I've been reading lots about a 90s revival in the last few months – most recently in the form of Spice Girls musicals, Stone Roses gigs and the Damien Hirst retrospective at the Tate Modern, but there were ripples even last year with the release of the (by most accounts, quite bad) film of Irvine Welsh's 1996 book, Ecstasy

And yesterday morning, I read Grace Dent's very funny (and true) reminder of all that was bad about a lot of that decade. But a revival is not just loitering around the edges of popular culture – could it be creeping back into our homes? My blood chilled when I spotted this on the Crown Paints blog, encouraging us to colour block like it's 1999. Really? Let's recap a while...

When Living Etc. launched in April 1998 there was nothing like it. And, sad but true, I loved it so much that I kept copies of those early editions (like some, far cooler people than me, kept early editions of The Face or NME). The very first issue is the one bottom left: April 1998. The others in this picture are all from the same year, or the one after. 

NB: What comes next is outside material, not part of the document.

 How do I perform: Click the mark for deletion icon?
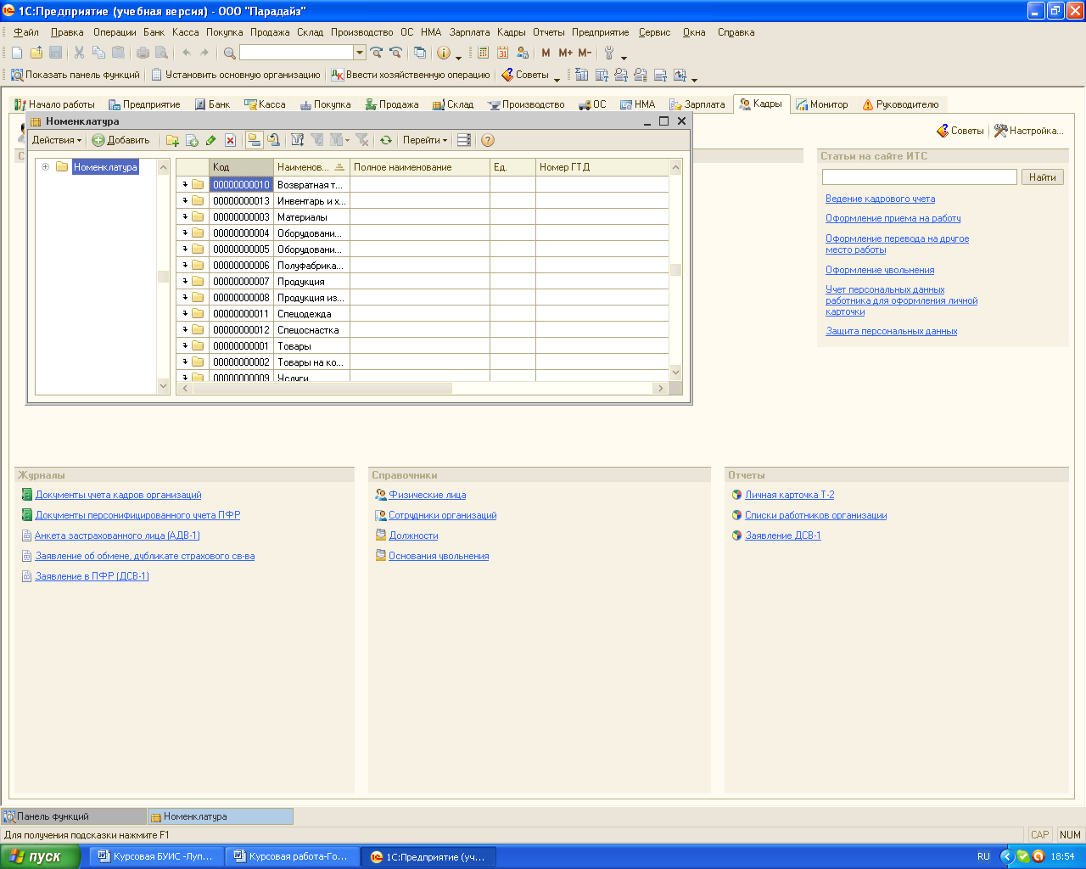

And boy, did we like our colours back then. Fashions are circular, so it's not surprising that colour  has come back after the minimalist, white noughties. But we do it so much better these days: what was the 90s obsession with burnt orange and cobalt blue? My own very first own sitting room was modelled on these pages (orange walls and a horrible blue studenty throw to cover my junk-shop, and not in a good way, sofa). 


Funny that only in yesterday's post I was drooling over the orange and blue kitchen in a gorgeous house in the newest Taschen interiors book. But the 90s version of these shades was just so brash, wasn't it? Talking of which...

Hmm...

But lordy, it was better than pastels and the acres of cream and beige... Aside from orange and blue, if I had to pick one shade that summed up 90s interiors to me, it'd be lilac. The bedroom in my current home, when I moved in, was this insipid shade of mauve punctuated, half-way up the walls, with a floral border.

Then again, all this had been a reaction against the rather twee rag-rolling and stencilling that your Laurence Llewelyn-Bowens and Linda Barkers had been getting up to in the years shortly before Living Etc appeared (Changing Rooms first aired in 1996). So it wasn't all bad. In fact, at the time – which is why I religiously bought every issue – it was all rather ground-breaking.

Anyone else remember the 'Weekend in the Life of..' feature they used to run? Where groups of good-looking 20-something friends (always, intriguingly, graphic designers) were captured fly-on-the-wall style, laughing, fooling around, looking cheeky, flirting, laughing again, going to stylish bars, drinking a lot, having hair-of-the-dog lunches in new things called gastropubs, laughing some more... you know.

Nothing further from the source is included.